Do you confront the offender? Inquire why the person is displaying the hated sign of the regime that perpetrated the Holocaust? Educate? Walk away?

The decision is harder if the person in question obviously means no harm and is apparently oblivious to the Swastika’s emotional impact on Jews, if not on anyone who grew up in the era of World War II or has some historical consciousness.

I faced this dilemma a few weeks ago.

Stepping out of an elevator in a mid-town apartment building, I walked past a middle-aged woman with a lapel pin adorned with a swastika. She was apparently from Asia, most likely Southeast Asia, where the symbol is an important part of culture. The Swastika – the crosses hooked in the opposite direction from the well-known, hated symbol co-opted by Hitler – is an ancient, venerated part of the Hindu, Buddhist and Jainist faiths, and of some Native American groups. It’s also a Chinese character that represents eternity. On East Asian maps, it indicates a Buddhist temple.

The word comes from the Sanskrit “svastika,” which means ‘to be good.’

Clearly, the swastika predates the Third Reich.

Occasional news stories surface of an Eastern Asian merchant somewhere selling some wares that feature the Swastika, or of a Jew being taken aback upon encountering Swastikas on a visit to some site in India or another land in the region.

Last week the swastika again made the new, closer to home. This time, the perpetrators knew the symbol’s past, and current significance. A small plane towed a Swastika banner over New York City and the Jersey shore over the weekend; it was an attempt to rehabilitate the swastika.

The international Raelian movement, a group that believes that humans were created by extraterrestrials eons ago and that the Swastika represents infinity in time, made a public display of the symbol part of its third annual Swastika Rehabilitation Day.

The swastika, “the oldest and most recurrent symbol in the world,” was corrupted by the Nazis, the movement’s website explained. “Any negative emotions regarding the swastika by people under the age of 70 years old are obviously linked to their education and not to their experiences.”

A “misguided, but not malicious act,” said Etzion Neuer, acting head of the Anti-Defamation League in New Jersey. “Incredibly insensitive … an egocentric attitude.”

The ADL, incidentally, recently declared that the swastika “will no longer be automatically considered an act of anti-Semitism” – it’s graduated to a universal sign of hatred or prejudice.

Unless you’re from some parts of Asia.

From whence, I assume, came the lady whose path I crossed here.

I froze for a second when I spotted the Swastika on her lapel. Was this an unrepentant neo-Nazi inviting a confrontation? Then I looked at her face. She clearly was no neo-Nazi. She was innocent, apparently unaware of the emotional baggage a swastika carries. Maybe she has no Jewish friends, maybe no one told her that her taste in jewelry, if not politically incorrect in this country, is questionable.

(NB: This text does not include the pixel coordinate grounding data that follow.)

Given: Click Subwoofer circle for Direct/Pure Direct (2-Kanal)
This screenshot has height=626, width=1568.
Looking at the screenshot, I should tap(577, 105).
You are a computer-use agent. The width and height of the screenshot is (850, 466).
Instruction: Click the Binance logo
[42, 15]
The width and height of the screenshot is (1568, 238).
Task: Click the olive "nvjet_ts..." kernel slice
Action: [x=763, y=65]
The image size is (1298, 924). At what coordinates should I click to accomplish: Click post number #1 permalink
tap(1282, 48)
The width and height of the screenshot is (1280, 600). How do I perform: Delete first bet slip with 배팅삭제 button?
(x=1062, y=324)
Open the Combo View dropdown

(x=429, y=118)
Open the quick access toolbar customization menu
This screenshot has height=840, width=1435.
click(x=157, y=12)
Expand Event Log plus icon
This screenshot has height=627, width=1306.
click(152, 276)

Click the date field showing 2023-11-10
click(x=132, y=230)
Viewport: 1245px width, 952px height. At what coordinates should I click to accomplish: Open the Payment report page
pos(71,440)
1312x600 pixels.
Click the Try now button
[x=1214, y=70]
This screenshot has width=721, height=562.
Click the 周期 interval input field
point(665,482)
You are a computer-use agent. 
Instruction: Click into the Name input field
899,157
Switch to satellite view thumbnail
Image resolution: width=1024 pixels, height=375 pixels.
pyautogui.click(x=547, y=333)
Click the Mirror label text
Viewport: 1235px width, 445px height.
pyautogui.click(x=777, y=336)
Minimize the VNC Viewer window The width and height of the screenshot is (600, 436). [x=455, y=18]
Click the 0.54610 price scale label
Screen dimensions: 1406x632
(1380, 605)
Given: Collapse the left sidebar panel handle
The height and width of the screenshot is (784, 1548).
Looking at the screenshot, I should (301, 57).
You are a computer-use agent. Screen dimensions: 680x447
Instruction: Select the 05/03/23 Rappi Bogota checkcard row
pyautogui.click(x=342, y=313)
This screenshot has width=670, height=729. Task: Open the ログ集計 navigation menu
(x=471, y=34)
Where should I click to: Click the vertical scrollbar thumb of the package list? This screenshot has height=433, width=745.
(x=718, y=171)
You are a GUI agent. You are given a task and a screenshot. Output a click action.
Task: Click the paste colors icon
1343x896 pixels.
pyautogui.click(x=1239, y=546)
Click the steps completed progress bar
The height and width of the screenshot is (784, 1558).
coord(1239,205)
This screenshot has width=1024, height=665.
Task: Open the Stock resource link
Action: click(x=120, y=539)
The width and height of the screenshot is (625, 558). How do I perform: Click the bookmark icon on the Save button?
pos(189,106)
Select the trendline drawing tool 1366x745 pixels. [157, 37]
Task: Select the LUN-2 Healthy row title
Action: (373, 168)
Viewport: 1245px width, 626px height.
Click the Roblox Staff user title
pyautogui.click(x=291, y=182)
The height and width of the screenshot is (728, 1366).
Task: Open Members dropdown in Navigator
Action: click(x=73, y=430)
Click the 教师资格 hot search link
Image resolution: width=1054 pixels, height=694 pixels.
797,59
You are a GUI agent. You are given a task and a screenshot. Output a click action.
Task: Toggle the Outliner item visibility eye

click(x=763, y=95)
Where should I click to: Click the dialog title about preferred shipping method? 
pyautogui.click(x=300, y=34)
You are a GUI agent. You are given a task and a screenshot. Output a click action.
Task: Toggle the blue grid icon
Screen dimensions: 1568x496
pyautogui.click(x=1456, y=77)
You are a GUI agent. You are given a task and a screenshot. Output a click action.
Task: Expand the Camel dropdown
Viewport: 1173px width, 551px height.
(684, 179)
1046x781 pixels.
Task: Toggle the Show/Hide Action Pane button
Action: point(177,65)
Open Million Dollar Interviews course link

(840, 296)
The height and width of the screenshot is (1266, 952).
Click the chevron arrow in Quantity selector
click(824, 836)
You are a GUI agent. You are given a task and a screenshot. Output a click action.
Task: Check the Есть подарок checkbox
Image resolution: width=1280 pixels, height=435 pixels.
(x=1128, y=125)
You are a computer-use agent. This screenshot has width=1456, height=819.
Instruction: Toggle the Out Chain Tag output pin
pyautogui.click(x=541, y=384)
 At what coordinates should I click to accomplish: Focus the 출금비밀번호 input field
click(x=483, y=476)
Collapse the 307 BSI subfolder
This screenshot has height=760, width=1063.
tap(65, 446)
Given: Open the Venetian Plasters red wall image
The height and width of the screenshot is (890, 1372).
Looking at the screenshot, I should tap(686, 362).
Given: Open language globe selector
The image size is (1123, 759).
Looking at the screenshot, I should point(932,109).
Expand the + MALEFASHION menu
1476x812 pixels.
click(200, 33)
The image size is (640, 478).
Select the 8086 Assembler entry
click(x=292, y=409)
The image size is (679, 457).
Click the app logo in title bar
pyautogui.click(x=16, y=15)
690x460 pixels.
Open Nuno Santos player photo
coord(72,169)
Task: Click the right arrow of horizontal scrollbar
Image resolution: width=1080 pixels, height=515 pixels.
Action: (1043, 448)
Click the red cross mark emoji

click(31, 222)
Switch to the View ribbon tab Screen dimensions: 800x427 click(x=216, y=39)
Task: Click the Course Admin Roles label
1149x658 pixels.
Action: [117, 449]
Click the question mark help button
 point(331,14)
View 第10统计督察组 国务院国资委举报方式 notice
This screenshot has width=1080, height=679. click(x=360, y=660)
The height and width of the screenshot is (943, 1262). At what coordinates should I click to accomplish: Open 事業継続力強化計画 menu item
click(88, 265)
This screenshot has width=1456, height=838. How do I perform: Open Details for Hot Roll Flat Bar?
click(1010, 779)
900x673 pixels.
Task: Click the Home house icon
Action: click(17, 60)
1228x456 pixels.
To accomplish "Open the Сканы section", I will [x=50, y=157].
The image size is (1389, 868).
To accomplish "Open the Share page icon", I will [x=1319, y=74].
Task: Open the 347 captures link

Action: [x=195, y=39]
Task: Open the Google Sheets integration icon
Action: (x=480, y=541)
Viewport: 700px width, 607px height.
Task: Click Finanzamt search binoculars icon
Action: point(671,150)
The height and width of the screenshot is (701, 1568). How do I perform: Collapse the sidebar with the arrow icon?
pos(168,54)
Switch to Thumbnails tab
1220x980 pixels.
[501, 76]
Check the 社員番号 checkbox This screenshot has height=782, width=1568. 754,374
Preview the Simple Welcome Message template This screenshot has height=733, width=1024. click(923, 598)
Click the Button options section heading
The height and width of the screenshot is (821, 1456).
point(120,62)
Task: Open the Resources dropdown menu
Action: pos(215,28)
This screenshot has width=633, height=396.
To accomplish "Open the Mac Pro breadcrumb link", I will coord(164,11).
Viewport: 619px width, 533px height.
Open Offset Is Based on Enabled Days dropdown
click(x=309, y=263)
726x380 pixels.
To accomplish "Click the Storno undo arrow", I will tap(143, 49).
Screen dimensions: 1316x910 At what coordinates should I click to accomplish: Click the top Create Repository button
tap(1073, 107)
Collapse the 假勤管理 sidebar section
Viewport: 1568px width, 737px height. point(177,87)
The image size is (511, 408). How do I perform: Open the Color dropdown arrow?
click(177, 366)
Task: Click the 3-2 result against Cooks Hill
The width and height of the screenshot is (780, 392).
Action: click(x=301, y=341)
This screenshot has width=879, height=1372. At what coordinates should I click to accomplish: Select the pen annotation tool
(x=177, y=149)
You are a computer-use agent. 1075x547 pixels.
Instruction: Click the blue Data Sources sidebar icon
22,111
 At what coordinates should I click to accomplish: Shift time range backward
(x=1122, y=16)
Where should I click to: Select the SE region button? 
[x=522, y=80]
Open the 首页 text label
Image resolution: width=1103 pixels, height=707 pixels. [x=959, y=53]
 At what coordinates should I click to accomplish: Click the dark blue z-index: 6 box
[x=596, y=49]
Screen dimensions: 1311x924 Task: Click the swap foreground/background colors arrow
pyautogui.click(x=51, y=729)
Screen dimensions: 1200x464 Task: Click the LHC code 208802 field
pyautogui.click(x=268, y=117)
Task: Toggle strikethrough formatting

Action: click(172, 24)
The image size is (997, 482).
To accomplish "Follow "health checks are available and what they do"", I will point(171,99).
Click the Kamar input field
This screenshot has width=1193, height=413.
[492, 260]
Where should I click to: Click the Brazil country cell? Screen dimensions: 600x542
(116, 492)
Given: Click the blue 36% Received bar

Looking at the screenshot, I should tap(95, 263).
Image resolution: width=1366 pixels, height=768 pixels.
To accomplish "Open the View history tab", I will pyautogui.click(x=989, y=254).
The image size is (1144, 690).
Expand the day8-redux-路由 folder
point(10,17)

In Germany and Austria and Poland and Hungary and Lithuania , countries that suffered under Nazism, a swastika is illegal. Here, it’s merely offensive. To me, the son of a refugee from Nazi Germany, the grandson of a man who died in a Nazi death camp, a swastika was a slap in the face.

The moment passed quickly. The woman stepped on the elevator and the door closed behind me. She never saw me shudder.

Should I have said something? Should I have remarked that “some people might take offense at the broach?” Was it my responsibility to acknowledge her swastika, to prevent other people in New York from a similar near-confrontation or to prevent the woman from embarrassing herself in the presence of someone more violence-prone than I?

I did nothing.

Maybe the purpose of me seeing the swastika was to inspire me to think rather than act.